= Giant (magazine) =

Men's magazine

May 2007 cover of Giant magazine featuring singer Rihanna

Giant (stylized as GIANT) was a men's magazine based in New York City geared to the urban music market. It began in October 2004 as a bimonthly publication catering to the interests of 20-something men, focusing on pop culture including reviews of video games, movies, fine tobacco, music, everyday happenings and celebrity interviews.

In August 2006, the magazine had a makeover under new editor-in-chief Smokey Fontaine, formerly of the hip hop magazine America. Under his leadership, the magazine began to focus on music, lifestyle, and entertainment for the urban reader. Later, Emil Wilbekin served as the standing Editor-In-Chief.

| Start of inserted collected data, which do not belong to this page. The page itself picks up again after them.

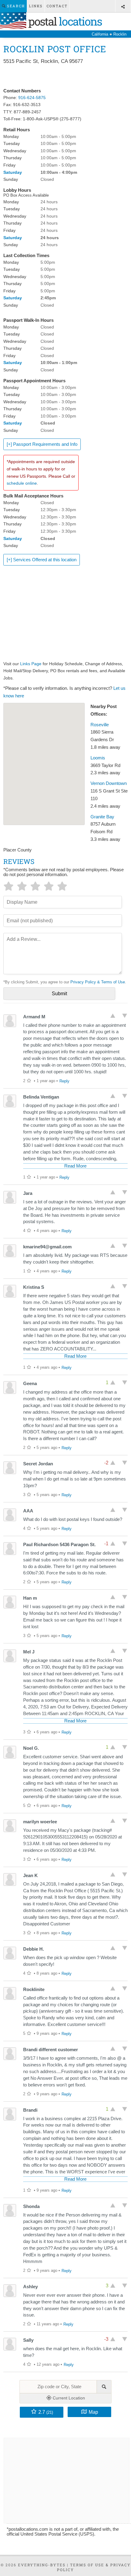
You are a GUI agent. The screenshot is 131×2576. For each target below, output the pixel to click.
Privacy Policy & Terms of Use (97, 982)
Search (15, 6)
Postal (64, 21)
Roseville (99, 724)
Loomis (97, 757)
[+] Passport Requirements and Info (42, 444)
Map (93, 2412)
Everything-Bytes (42, 2564)
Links (36, 6)
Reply (64, 1081)
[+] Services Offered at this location (41, 559)
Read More (75, 1166)
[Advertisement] (65, 76)
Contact (57, 6)
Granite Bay (102, 816)
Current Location (68, 2397)
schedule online (22, 483)
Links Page (30, 663)
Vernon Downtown (108, 783)
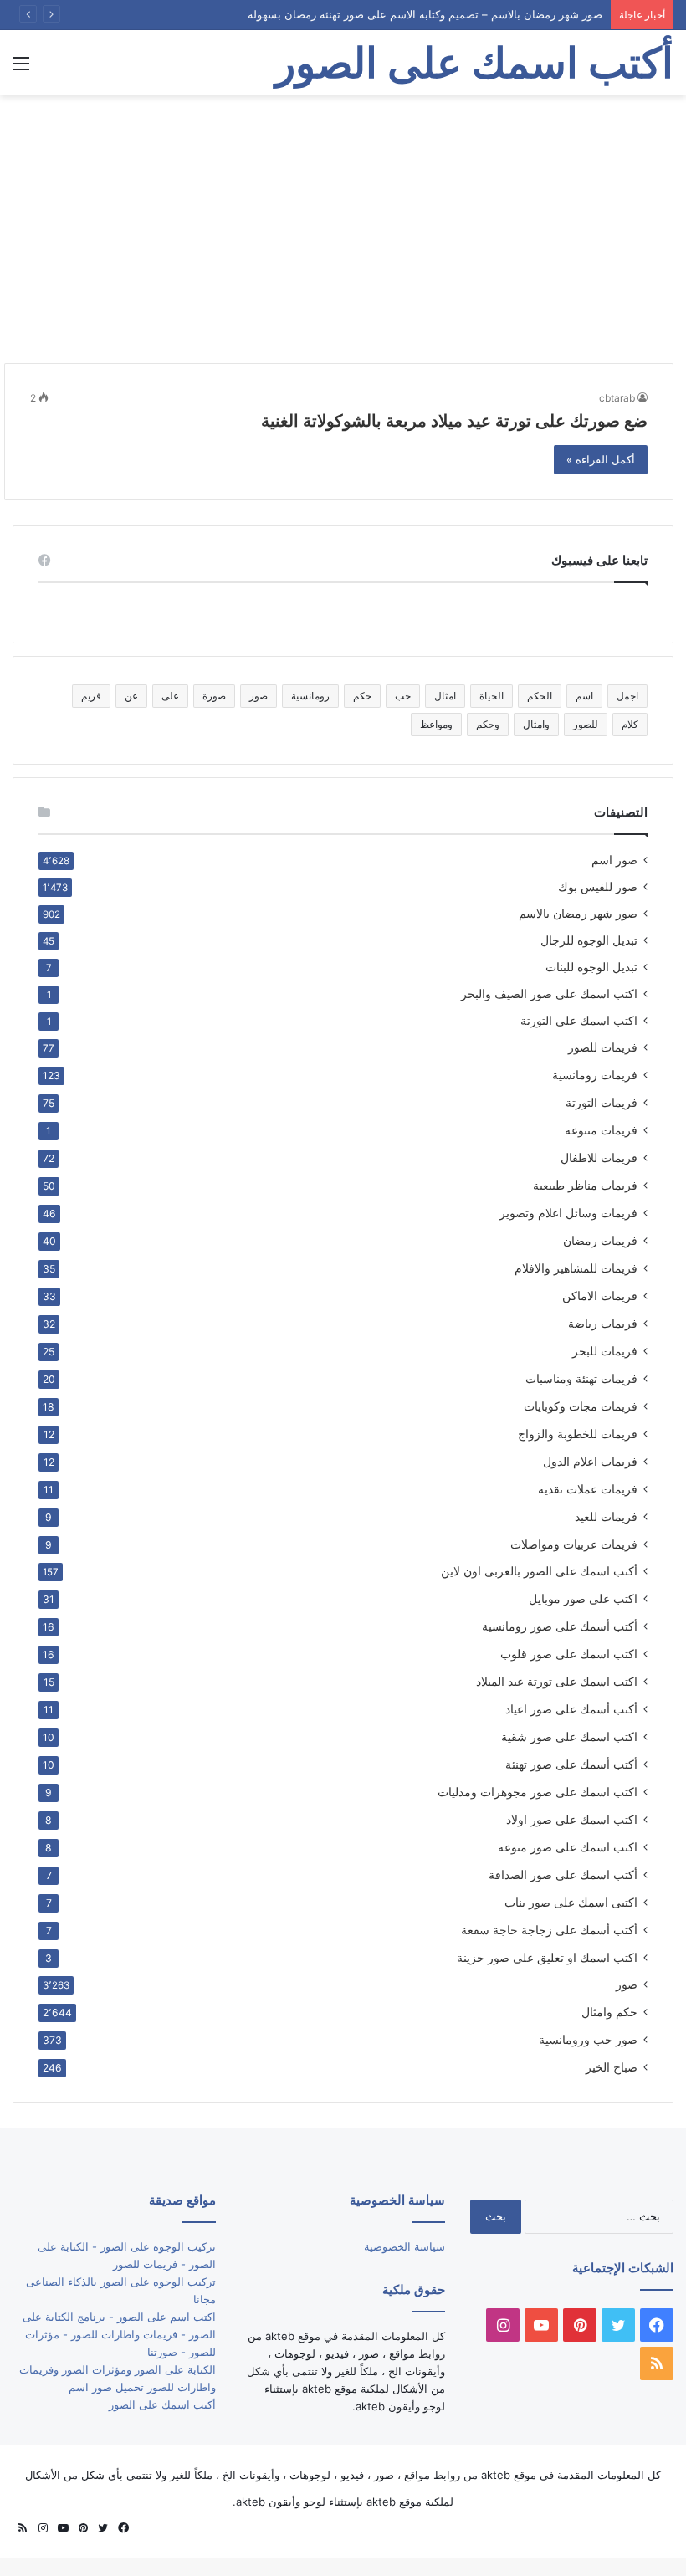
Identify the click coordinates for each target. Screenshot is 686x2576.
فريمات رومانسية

Covers included Beyoncé, Pharrell, Diddy, The Killers, Ciara, Jennifer Hudson, Janet Jackson, and Eve. The June/July issue offered two covers: one of R&B artist Robin Thicke and one of Rihanna. Chris Brown and Prince have also appeared on the cover. Along with the magazine, Giants website serves as a blog for readers to find additional information on artists that have been featured in the magazine, as well as contests and giveaways.

Radio One, the radio empire started by Cathy Hughes and now presided over by her son, Alfred Liggins, purchased the magazine in January 2007 for a reported $270,000. Giant was Radio One's first foray into the print media market. The magazine ceased publication in December 2009.